According to the Campaign Against Racism and Fascism (CARF) this state of affairs is rooted in “a whole history of racism and social exclusion.” CARF reports that in 1993, Oldham Borough Council was found to have been operating “an unlawful segregation policy in its housing allocation”. The policy effectively “ghettoised Asians onto a rundown estate, while whites were given homes in a more desirable area.” The legacy of this policy, which has gone on for decades, has continued to this day, exacerbating an informal type of apartheid between the white and Asian communities. In 1990, Oldham Council attempted to cover-up a council housing allocation report it had commissioned which exposed a “staggering catalogue of discrimination.” The report found that Asians “spent longer on waiting lists, were more likely to be offered lower quality housing, and were segregated on specific estates around the town centre.” A Commission for Racial Equality (CRE) investigation into private housing conducted in the same year similarly revealed that at least two estate agents were “redlining­ the practice of confining different racial groups to their own areas.” Other problems include the fact that the Council has no race relations or quality officer; similarly, the local racial equality council was shut down two years ago.

Straw wants to blame Muslim women for the results of the racist and discriminatory social, economic, and housing policies of local authorities overseen by his own government, when it is such women who remain the principal victims of such policies. What a bitter irony indeed.

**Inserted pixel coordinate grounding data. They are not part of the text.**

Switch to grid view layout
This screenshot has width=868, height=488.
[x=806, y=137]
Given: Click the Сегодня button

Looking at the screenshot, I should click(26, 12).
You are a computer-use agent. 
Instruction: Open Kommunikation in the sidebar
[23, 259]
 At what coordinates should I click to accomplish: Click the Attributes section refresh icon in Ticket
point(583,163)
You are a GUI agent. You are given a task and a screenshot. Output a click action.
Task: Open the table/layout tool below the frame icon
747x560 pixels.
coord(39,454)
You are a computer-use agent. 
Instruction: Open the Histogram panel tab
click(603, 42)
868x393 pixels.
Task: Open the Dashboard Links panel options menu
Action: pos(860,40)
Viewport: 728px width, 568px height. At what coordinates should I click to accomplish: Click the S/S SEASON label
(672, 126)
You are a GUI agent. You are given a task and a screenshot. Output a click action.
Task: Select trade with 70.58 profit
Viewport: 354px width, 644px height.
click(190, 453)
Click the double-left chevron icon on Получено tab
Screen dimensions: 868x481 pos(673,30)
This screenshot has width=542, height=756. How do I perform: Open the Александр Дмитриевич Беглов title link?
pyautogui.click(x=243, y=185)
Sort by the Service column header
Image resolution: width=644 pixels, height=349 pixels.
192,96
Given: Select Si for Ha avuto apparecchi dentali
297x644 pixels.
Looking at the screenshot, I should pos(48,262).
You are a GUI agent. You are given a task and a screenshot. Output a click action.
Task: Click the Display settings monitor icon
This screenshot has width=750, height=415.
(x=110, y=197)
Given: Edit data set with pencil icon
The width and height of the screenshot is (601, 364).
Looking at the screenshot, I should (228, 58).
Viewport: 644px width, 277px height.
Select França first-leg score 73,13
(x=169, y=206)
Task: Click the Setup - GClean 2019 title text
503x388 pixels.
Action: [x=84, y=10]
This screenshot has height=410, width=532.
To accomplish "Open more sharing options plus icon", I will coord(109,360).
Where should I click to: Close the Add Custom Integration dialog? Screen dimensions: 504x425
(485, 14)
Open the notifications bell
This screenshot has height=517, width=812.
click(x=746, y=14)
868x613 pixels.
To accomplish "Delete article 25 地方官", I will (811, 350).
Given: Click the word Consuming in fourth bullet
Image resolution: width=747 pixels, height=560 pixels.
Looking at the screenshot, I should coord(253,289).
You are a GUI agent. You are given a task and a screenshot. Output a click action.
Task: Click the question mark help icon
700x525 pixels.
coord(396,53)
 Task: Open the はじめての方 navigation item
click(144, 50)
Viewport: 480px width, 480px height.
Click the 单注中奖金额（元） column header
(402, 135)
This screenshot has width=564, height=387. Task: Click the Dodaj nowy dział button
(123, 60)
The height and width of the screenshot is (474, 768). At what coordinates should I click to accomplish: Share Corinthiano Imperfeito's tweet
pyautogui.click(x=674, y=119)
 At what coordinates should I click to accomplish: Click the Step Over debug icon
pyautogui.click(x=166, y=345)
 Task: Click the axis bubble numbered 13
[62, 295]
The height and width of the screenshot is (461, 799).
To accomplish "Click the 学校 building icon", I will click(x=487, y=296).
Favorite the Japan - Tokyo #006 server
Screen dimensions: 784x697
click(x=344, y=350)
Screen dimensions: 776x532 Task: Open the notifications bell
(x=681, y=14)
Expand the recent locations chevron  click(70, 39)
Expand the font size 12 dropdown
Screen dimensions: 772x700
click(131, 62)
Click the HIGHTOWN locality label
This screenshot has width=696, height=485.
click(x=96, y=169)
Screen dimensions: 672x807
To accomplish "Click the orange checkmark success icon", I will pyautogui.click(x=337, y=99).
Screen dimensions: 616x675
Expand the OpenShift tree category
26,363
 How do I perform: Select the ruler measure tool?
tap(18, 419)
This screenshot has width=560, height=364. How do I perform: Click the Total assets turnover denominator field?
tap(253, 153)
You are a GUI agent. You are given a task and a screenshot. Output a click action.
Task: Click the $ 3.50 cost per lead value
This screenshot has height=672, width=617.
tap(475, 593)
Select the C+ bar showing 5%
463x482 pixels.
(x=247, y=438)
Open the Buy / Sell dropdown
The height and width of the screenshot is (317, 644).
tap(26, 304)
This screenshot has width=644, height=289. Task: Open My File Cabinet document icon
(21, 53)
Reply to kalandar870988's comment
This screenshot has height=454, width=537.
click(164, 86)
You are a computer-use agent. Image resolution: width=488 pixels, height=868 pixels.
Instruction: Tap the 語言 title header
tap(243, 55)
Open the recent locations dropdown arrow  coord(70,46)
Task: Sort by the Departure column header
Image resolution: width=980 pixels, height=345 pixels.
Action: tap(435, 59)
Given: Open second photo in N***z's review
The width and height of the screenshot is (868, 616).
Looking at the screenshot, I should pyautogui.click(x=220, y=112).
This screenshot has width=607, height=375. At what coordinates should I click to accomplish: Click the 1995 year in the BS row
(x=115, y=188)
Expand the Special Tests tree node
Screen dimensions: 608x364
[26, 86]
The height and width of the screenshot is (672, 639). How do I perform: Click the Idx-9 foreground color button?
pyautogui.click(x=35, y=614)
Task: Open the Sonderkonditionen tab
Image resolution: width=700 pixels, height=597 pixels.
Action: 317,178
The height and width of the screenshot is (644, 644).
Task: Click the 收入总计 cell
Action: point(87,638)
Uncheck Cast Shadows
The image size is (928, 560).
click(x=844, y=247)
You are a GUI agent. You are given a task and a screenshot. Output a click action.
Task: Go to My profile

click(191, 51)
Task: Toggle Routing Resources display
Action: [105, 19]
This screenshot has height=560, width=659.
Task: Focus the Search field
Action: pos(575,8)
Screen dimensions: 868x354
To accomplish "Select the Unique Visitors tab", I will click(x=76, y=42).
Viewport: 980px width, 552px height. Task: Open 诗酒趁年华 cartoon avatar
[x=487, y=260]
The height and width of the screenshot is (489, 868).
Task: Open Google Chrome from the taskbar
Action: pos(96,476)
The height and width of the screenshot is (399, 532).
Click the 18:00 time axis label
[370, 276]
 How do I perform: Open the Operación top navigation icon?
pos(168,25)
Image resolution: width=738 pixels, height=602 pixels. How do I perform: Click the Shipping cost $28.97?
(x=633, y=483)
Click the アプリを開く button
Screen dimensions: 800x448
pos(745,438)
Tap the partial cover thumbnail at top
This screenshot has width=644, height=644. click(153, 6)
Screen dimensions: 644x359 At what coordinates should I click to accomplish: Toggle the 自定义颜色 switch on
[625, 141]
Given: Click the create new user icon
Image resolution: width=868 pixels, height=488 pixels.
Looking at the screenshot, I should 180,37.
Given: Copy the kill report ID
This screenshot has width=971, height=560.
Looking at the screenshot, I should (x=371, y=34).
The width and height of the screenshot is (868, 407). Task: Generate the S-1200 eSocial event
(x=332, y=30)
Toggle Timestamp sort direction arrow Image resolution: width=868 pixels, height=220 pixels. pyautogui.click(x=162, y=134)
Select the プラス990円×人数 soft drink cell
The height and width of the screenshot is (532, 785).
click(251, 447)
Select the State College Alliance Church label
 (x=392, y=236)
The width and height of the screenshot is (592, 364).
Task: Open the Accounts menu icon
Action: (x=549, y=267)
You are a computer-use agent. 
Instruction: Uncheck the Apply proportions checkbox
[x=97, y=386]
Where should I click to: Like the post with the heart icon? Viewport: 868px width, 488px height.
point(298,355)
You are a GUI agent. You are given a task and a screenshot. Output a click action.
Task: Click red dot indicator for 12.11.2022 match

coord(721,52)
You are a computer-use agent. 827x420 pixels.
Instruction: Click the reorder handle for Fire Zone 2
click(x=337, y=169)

So if you’re interested in genuinely tackling "Muslim ghettos" and parallel communities, you could start by writing to Home Secretary John Reid and asking what he’s doing to reverse the deliberate entrenchment of "informal apartheid" between white and Asian communities dotted around the country, by corrupt local authorities.

And if you’re rightly concerned about the rampant repression of women in Iraq and Afghanistan and Saudi Arabia, you could start by writing to the Foreign Office and asking them to stop financing and supporting unpopular, tyrannical regimes throughout the Middle East.

And if you still think that covering the face is a danger to community relations, don’t pontificate: prove it. I don’t think compromising on yet more civil liberties at home is the way forward.